(Stored data)
────

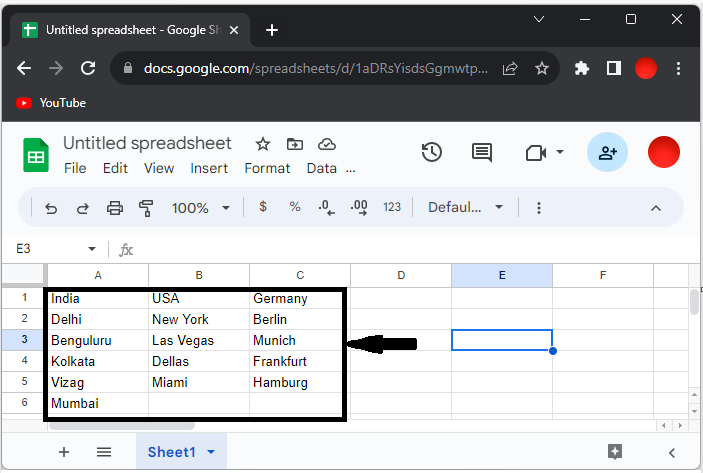The image size is (703, 473).
Task: Open the 100% zoom dropdown
Action: click(201, 208)
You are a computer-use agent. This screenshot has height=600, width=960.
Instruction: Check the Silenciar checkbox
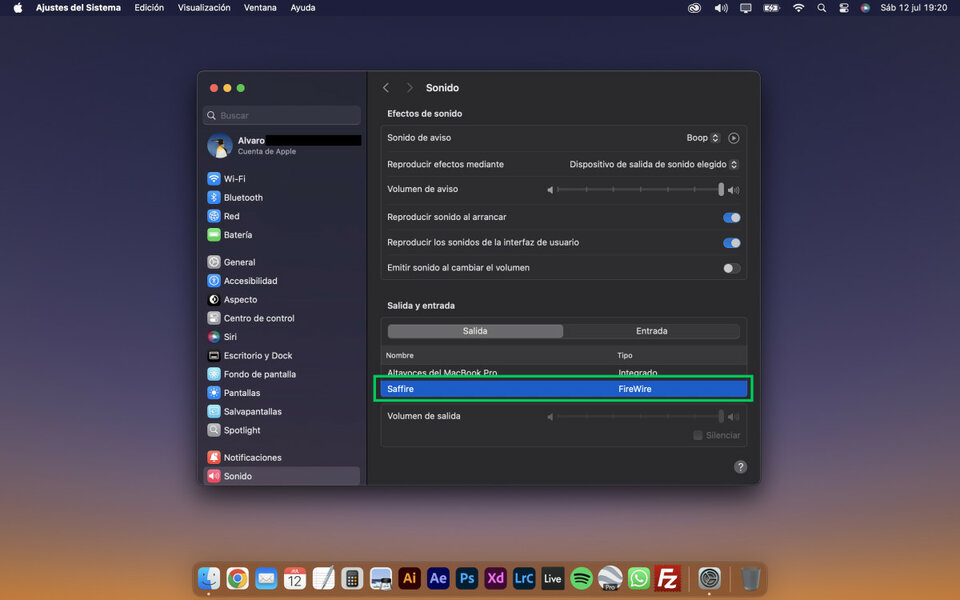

────

> How to complete this task
Nothing but the lines from the one holding "You are a computer-use" through the last line of the entries should be written out, exactly and inclusively, minus the pictures.

> Solution for this exercise
You are a computer-use agent. This screenshot has height=600, width=960.
Instruction: Check the Silenciar checkbox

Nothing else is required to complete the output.